Hi, I am looking for a calculator that can show comparisons between housing crypto (or any capital gain asset) in a company compared to personal possession. Lets say I have $5M worth of crypto and I stake it for 30 years @5% interest then sell it. Having it in a company means I pay a 30% flat tax which enables me to reinvest more of the profits and grow the profits faster, compared to owning in my personal name which means I pay a higher personal tax rate, however once the assets are sold I get the 50% CGT discount if held in my personal name. Ideally the calculator would factor in expenses and would allow you to add additional investments that would be purchased along the way with the profits earned (i.e 50% of profits gets reinvested in to real-estate, ETFs etc and the other 25% is taken as income) Dollar amounts and percentages would need to be adjustable in the calculator. Any help would be appreciated.
Capital gain assets in company VS personal name
Comments
No lol im trying to figure something out and this is the best example i can give
It's a bad example, Crypto has no profit only capital gains.

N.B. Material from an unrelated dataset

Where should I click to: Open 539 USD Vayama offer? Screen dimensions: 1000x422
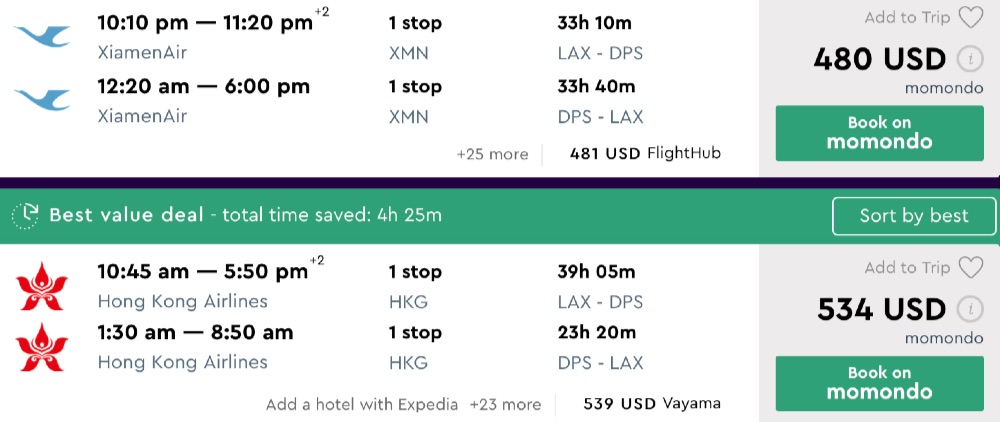[651, 404]
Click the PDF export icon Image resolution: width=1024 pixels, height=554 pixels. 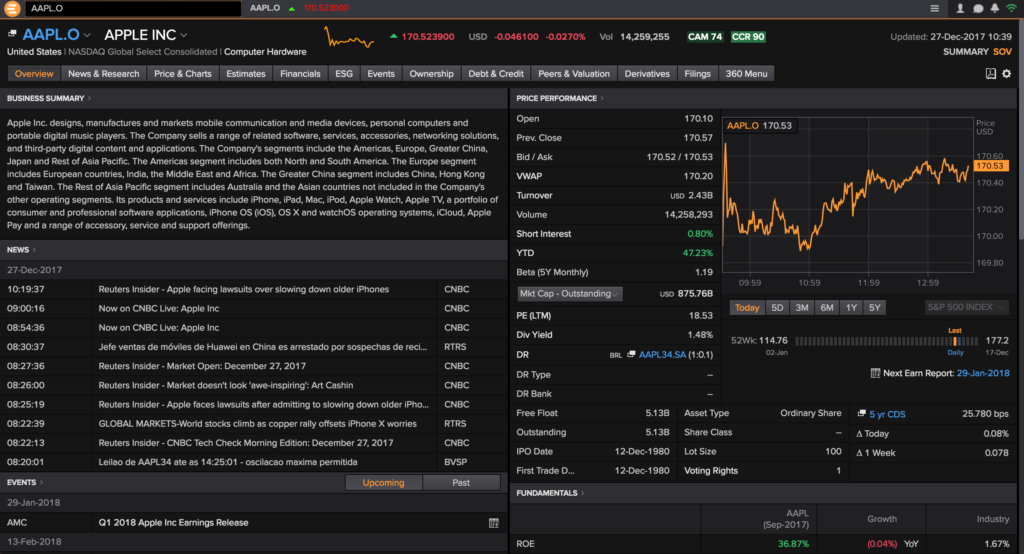pos(990,74)
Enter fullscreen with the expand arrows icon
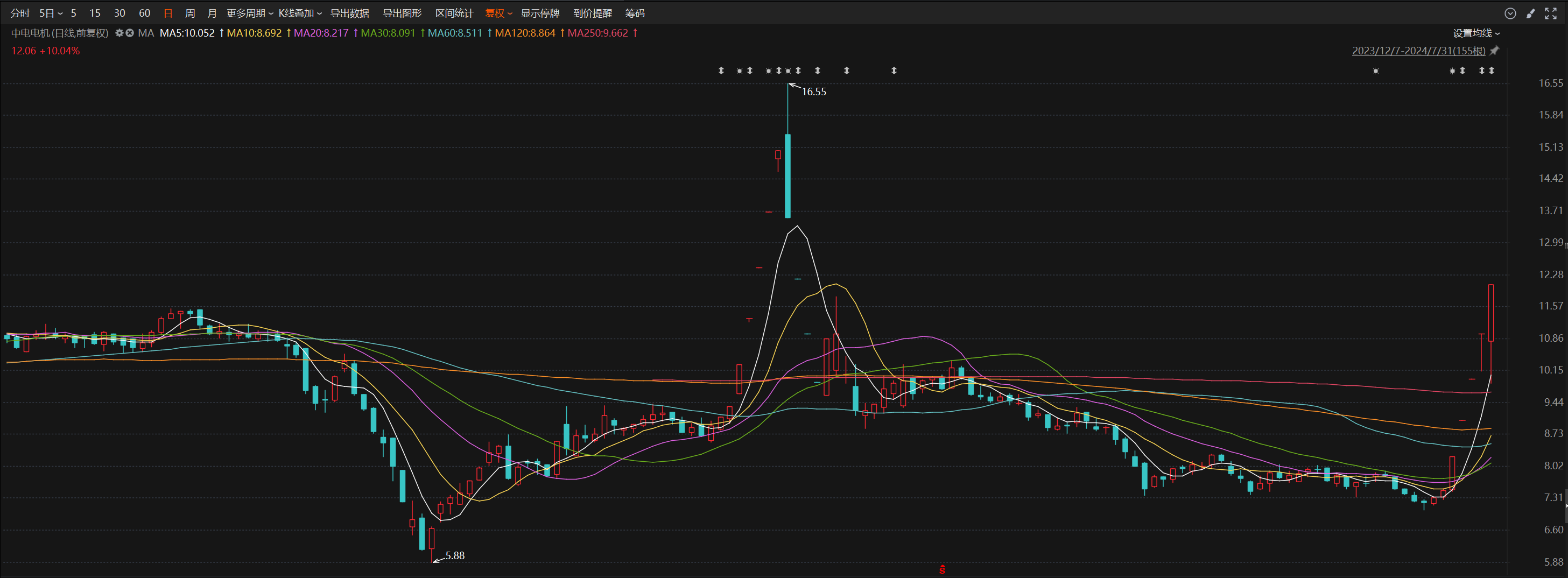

The 5% staking income in this example is presumably the profit they are referring to
Don't forget to factor in the expenses for company formation and annual reporting etc.
a spreadsheet would do it.
also not tax advice (talk to an accountant) but as another option you could hold the assets in a trust with an individual/individuals as beneficiaries as well as a company (corporate beneficiary). The company could also be assigned as a trustee if need be. The trust can then stream the capital gain income to any of the beneficiaries as needed.
isnt this just a compound interest calculator, you set the compound interest rates differently allowing for differential tax rates. 5% pa less 30% tax = 3.5%, then you invest 3%, so your compound interest rate is 3%. 5% less 49% tax = 2.5% and you invest 2% so the compound rate is 2%
for capital gains there is no tax as the gains accrue, only when you sell, so you just do 30 years at the assumed capital gain rate, then you take off tax
keep in mind that if you sell in 30 years, you may well not be working and can structure it so you receive little income that year. So you get CGT concession (assuming its still around) at a low marginal rate
You can build all this in a spreadsheet fairly easily since its just a compound interest formula. Or use one of the many calculators on line
what id you stop working, and hold assets in company. that would suck.
why sell it
put in a trust as above, plus asset protectionbut if you have sfa and not actually 5 million why bother
Just do it personally unless there is significant $$$ involved. Not worth the time and complexity of having a company.
If there is significant money involved, go talk to an accountant/financial advisor.
Just a reminder, capital losses can only be offset by capital gains (not wages, interest, dividends etc).
Ask Rekt(rading).
They put all their salary into crypto. Deposited it somewhere. Got 1% interest margin loan. As value keeps on going up they take more money out and never have to pay CGT. Never pay any tax. When they die their estate deals with the mess. Obviously worked because they have disappeared from OzB. They are on OzBallers forum now.
TL;DR
OP is trying to pretend they made mint in crypto instead of losing.
It's probably because they are invested in it and want the not a pyramid scheme to go up so they can get out.A small company (<50m in turnover per year) is subject to a 25% tax rate.
If 80% or more of company's assessable income are passive income, i.e. dividend or capital gains, then 30% company tax rate still applies even for a small company. Company created to park crypto fund — likely to be the case here.
Thank you for the replys, I am going the trust route, the only issue with a company as the beneficiary is it cant be owned by the same trust. The issue with this is I will be the shareholder and thus assets in this company wont have the protection of the trust, so i will need to set up a second trust with a company owned by that second trust this way i can choose whether to distribute directly to individual beneficiaries or the company in the 2nd trust, this way the crypto gets the capital gains discount if ever sold and i have the flexibility of distributions going to either beneficiaries or a company. I will let a professional decide what is best depending on the investment.
deme, you figured me out! your a genius! Im actually broke, just like pretending im rich.
you have a corporate trustee (of which you are the shareholder and sole director) that holds the investments on behalf of trust #1. Beneficiaries include you, your relatives and beneficiary company #1
the same corporate trustee is the trustee of trust #2, which owns the shares in beneficiary company #1
you need to be careful about Div 7A loans and circularity, but if you distribute the income each year (as in, physically move it from trust #1 to company #1 bank accounts), you will be fine.
all this stuff is a very common structure and any accountant can help you out
Yes I would physically be moving it.
stake it for 30 years @5% interest
You think any current crypto staking model has a 30 year 5% pa guaranteed return…
Thats some quality crypto understanding :)I would not stake currently, global regulations are in the works now, I have reason to believe once these regulations come into effect banks will be offering custodial services!
dammit I almost choaked on my drink
I have parked $100,000 worth of DOT in my company (its a loss making bottle shop) and its about to hit the CGT concession next month and I have staked it on Kraken.
However reading through some of the comments: Isn't staking rewards taxable event as soon as they are paid and must be declared similar way stocks are with DRP?
You already have $5m in crypto in your own name?